**AIM OF THE TASK:**
Return all of the entries, keeping every word and mark as it is.

**Pixel coordinate grounding data:**
_____
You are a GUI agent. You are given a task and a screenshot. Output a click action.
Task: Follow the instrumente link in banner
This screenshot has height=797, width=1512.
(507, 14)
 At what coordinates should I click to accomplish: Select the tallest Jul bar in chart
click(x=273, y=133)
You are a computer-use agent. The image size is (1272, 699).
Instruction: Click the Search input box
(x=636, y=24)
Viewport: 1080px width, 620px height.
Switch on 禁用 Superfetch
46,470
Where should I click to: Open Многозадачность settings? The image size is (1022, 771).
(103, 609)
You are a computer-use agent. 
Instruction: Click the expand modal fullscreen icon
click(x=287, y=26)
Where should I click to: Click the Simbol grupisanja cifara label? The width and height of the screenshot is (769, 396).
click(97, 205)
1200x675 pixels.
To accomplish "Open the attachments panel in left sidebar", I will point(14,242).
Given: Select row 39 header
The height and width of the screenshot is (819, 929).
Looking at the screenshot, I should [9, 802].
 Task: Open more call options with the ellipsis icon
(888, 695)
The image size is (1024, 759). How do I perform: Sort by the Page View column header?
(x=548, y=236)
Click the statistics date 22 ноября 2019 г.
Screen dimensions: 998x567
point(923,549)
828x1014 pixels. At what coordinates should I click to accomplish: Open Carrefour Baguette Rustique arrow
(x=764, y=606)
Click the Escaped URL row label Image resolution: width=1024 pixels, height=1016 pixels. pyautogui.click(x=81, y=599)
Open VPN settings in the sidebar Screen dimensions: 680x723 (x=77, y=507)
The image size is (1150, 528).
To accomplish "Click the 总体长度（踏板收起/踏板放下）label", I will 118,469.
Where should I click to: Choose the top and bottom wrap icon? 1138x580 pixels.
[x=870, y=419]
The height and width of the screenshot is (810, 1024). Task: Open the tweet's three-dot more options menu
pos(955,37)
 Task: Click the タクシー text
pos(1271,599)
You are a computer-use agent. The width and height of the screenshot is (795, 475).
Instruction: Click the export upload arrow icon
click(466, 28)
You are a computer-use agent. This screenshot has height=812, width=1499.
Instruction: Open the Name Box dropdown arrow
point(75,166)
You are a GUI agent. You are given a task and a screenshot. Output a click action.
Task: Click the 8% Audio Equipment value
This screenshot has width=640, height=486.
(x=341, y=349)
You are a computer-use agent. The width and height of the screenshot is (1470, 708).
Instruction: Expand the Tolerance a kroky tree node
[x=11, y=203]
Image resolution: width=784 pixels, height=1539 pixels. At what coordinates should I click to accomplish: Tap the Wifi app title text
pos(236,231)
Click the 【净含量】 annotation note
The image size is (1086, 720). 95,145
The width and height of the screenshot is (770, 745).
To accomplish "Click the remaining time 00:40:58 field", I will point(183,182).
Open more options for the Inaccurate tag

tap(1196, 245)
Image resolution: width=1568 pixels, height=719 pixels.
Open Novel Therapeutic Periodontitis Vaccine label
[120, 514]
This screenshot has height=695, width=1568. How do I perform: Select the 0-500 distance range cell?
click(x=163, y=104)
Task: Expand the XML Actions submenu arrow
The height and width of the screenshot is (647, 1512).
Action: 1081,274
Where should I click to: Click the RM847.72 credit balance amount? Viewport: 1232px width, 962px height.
_____
**EXPECTED ANSWER:**
You are a GUI agent. You are given a task and a screenshot. Output a click action.
Task: Follow the instrumente link in banner
This screenshot has height=797, width=1512.
(507, 14)
 At what coordinates should I click to accomplish: Select the tallest Jul bar in chart
click(x=273, y=133)
You are a computer-use agent. The image size is (1272, 699).
Instruction: Click the Search input box
(x=636, y=24)
Viewport: 1080px width, 620px height.
Switch on 禁用 Superfetch
46,470
Where should I click to: Open Многозадачность settings? The image size is (1022, 771).
(103, 609)
You are a computer-use agent. 
Instruction: Click the expand modal fullscreen icon
click(x=287, y=26)
Where should I click to: Click the Simbol grupisanja cifara label? The width and height of the screenshot is (769, 396).
click(97, 205)
1200x675 pixels.
To accomplish "Open the attachments panel in left sidebar", I will point(14,242).
Given: Select row 39 header
The height and width of the screenshot is (819, 929).
Looking at the screenshot, I should [9, 802].
 Task: Open more call options with the ellipsis icon
(888, 695)
The image size is (1024, 759). How do I perform: Sort by the Page View column header?
(x=548, y=236)
Click the statistics date 22 ноября 2019 г.
Screen dimensions: 998x567
point(923,549)
828x1014 pixels. At what coordinates should I click to accomplish: Open Carrefour Baguette Rustique arrow
(x=764, y=606)
Click the Escaped URL row label Image resolution: width=1024 pixels, height=1016 pixels. pyautogui.click(x=81, y=599)
Open VPN settings in the sidebar Screen dimensions: 680x723 (x=77, y=507)
The image size is (1150, 528).
To accomplish "Click the 总体长度（踏板收起/踏板放下）label", I will 118,469.
Where should I click to: Choose the top and bottom wrap icon? 1138x580 pixels.
[x=870, y=419]
The height and width of the screenshot is (810, 1024). Task: Open the tweet's three-dot more options menu
pos(955,37)
 Task: Click the タクシー text
pos(1271,599)
You are a computer-use agent. The width and height of the screenshot is (795, 475).
Instruction: Click the export upload arrow icon
click(466, 28)
You are a computer-use agent. This screenshot has height=812, width=1499.
Instruction: Open the Name Box dropdown arrow
point(75,166)
You are a GUI agent. You are given a task and a screenshot. Output a click action.
Task: Click the 8% Audio Equipment value
This screenshot has width=640, height=486.
(x=341, y=349)
You are a computer-use agent. The width and height of the screenshot is (1470, 708).
Instruction: Expand the Tolerance a kroky tree node
[x=11, y=203]
Image resolution: width=784 pixels, height=1539 pixels. At what coordinates should I click to accomplish: Tap the Wifi app title text
pos(236,231)
Click the 【净含量】 annotation note
The image size is (1086, 720). 95,145
The width and height of the screenshot is (770, 745).
To accomplish "Click the remaining time 00:40:58 field", I will point(183,182).
Open more options for the Inaccurate tag

tap(1196, 245)
Image resolution: width=1568 pixels, height=719 pixels.
Open Novel Therapeutic Periodontitis Vaccine label
[120, 514]
This screenshot has height=695, width=1568. How do I perform: Select the 0-500 distance range cell?
click(x=163, y=104)
Task: Expand the XML Actions submenu arrow
The height and width of the screenshot is (647, 1512).
Action: 1081,274
Where should I click to: Click the RM847.72 credit balance amount? Viewport: 1232px width, 962px height.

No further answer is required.